Wong Kar Gee Mimi v K C Ho & Fong (A Firm)

Judgment Date20 May 2015
Year2015
Judgement NumberHCMP61/2014
Subject MatterMiscellaneous Proceedings
CourtHigh Court (Hong Kong)
HCMP61/2014 WONG KAR GEE MIMI v. K C HO & FONG (a firm)

HCMP 61/2014

IN THE HIGH COURT OF THE

HONG KONG SPECIAL ADMINISTRATIVE REGION

COURT OF FIRST INSTANCE

MISCELLANEOUS PROCEEDINGS NO 61 OF 2014

________________________

IN THE MATTER of the Legal Practitioners Ordinance (Cap 159)
and
IN THE MATTER of Order 106 of the Rules of the High Court (Cap 4)
and
IN THE MATTER of K C HO & FONG (a firm)

________________________

BETWEEN

WONG KAR GEE MIMI Plaintiff
and
K C HO & FONG (a firm) Defendant
_________________________
Before : Master M Wong in Chambers
Date of Hearing : 4 May 2015
Date of Handing Down of Decision : 20 May 2015

_____________

DECISION
_____________

BACKGROUND

1. By Originating Summons dated 11 January 2014, the plaintiff applies for an order that all the bills of fees, charges and disbursements delivered to the plaintiff by the defendant in all causes and matters wherein the defendant had acted for the plaintiff be referred to taxing master for taxation.

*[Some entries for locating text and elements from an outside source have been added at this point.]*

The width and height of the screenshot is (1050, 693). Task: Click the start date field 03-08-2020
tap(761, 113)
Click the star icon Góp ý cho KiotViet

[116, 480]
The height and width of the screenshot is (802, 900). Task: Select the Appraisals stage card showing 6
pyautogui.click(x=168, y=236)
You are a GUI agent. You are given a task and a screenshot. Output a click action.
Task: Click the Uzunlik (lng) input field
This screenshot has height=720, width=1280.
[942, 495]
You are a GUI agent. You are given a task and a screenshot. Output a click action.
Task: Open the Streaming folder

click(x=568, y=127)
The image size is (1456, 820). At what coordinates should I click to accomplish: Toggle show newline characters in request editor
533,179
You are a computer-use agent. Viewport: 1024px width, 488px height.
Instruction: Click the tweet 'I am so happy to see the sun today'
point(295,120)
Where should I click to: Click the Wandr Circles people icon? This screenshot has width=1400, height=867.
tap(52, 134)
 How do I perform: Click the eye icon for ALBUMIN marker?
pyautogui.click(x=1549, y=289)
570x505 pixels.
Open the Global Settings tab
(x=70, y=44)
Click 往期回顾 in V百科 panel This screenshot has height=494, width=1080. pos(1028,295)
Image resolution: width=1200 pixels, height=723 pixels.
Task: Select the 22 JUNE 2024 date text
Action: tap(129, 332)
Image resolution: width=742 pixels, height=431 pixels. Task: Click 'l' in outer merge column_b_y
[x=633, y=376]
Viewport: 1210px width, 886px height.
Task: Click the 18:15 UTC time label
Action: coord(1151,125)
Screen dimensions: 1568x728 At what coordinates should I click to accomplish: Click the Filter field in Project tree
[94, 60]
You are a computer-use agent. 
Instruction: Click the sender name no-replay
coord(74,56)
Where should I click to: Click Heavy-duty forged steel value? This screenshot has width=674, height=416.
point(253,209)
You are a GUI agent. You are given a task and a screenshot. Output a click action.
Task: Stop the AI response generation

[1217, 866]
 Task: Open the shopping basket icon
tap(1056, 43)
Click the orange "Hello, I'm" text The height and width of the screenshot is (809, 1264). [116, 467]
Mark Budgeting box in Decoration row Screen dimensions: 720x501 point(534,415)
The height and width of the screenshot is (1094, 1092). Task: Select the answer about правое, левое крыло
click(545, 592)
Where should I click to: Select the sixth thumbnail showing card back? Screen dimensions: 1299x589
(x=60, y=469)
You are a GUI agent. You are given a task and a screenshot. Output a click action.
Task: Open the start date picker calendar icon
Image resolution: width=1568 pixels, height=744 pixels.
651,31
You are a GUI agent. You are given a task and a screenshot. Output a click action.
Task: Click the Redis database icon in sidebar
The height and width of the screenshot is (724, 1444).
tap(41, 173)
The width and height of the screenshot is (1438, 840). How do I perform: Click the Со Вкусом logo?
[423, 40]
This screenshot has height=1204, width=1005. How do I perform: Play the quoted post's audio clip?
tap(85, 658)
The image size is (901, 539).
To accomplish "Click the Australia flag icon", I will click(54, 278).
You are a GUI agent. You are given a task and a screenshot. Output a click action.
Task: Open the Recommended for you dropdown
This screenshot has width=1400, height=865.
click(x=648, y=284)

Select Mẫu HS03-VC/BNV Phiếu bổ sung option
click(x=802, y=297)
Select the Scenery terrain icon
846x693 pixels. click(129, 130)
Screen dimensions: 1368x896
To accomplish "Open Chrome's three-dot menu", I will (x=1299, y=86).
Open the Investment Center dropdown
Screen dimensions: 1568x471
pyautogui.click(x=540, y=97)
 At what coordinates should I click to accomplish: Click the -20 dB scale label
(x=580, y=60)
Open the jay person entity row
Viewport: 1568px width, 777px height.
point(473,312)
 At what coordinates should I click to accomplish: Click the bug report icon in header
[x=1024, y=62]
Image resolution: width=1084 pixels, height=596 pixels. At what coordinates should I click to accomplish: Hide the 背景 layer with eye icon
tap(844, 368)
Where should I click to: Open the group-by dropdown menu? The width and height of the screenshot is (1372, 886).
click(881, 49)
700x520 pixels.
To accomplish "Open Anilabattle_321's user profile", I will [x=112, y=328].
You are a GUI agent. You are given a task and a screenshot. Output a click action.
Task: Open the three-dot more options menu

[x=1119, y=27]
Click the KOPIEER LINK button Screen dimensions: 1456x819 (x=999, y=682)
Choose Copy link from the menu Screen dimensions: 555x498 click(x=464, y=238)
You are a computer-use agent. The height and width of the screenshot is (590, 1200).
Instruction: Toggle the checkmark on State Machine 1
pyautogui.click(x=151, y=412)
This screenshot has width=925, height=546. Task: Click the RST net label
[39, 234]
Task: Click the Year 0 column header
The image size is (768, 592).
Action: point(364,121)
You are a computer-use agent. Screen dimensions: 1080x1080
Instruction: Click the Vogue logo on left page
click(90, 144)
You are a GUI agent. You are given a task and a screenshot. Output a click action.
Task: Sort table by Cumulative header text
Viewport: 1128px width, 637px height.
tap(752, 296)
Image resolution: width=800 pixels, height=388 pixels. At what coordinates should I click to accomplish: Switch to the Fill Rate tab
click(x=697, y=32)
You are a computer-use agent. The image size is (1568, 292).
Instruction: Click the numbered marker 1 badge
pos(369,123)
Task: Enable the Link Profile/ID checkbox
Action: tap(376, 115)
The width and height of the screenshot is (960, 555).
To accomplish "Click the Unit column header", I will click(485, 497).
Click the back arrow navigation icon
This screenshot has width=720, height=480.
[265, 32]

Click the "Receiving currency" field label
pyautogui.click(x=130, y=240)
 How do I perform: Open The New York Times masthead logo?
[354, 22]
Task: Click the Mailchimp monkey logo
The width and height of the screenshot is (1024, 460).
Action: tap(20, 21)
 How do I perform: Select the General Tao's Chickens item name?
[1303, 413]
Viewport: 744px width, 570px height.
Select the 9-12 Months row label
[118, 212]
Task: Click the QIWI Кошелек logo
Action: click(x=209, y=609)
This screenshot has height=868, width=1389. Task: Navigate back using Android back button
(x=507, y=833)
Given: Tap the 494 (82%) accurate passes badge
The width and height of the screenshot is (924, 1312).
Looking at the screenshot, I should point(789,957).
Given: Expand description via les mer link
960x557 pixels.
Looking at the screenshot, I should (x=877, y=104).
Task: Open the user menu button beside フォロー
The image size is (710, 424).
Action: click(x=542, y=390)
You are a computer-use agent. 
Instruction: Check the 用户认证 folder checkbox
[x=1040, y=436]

2. There are all together 11 bills in question, namely:-

(1) Bill No. JH56700-B001 dated 8 October 2012 for $201,045.00 (“Bill 1”);

(2) Bill No. JH56700-B002 dated 10 December 2012 for $543,500.00 (“Bill 2”);

(3) Bill No. JH56700-B003 dated 8 March 2013 for $539,000.00 (“Bill 3”);

(4) Bill No. JH56700-B004 dated 17 April 2013 for $954,806.64 (“Bill 4”);

(5) Bill No. JH56700-B005 dated 7 May 2013 for $658,692.00 (“Bill 5”);

(6) Bill No. JH56700-B006 dated 30 May 2013 for $1,532,352.50 (“Bill 6”);

(7) Bill No. JH56700-B007 dated 3 June 2013 for $438,536.60 (“Bill 7”);

(8) Bill No. JH56700-B008 dated 4 July 2013 for $2,342,437.00 (“Bill 8”);

(9) Bill No. JH56700-B009 dated 30 September 2013 for $1,315,300.00 (“Bill 9”);

(10) Bill No. JH56700-B010 dated 15 October 2013 for $35,000.00 (“Bill 10”); and

(11) Bill No. JH56700-B011 dated 31 October 2013 for $95,000.00 (“Bill 11”).

3. The defendant conceded at the call-over hearing on 29 April 2014 that Bill 6, Bill 8, Bill 9 and Bill 10 should be taxed, but disagrees to refer the remaining 7 bills to taxing master for taxation.

4. The defendant also took out a summons dated 24 July 2014 to ask for an order that the plaintiff do make: (1) payment into court in the sum of $2,311,626.10 being the total outstanding sum of Bill 6, Bill 8, Bill 9 and Bill 10; and (2) interim payment of Bill 11 in the sum of $95,000.00.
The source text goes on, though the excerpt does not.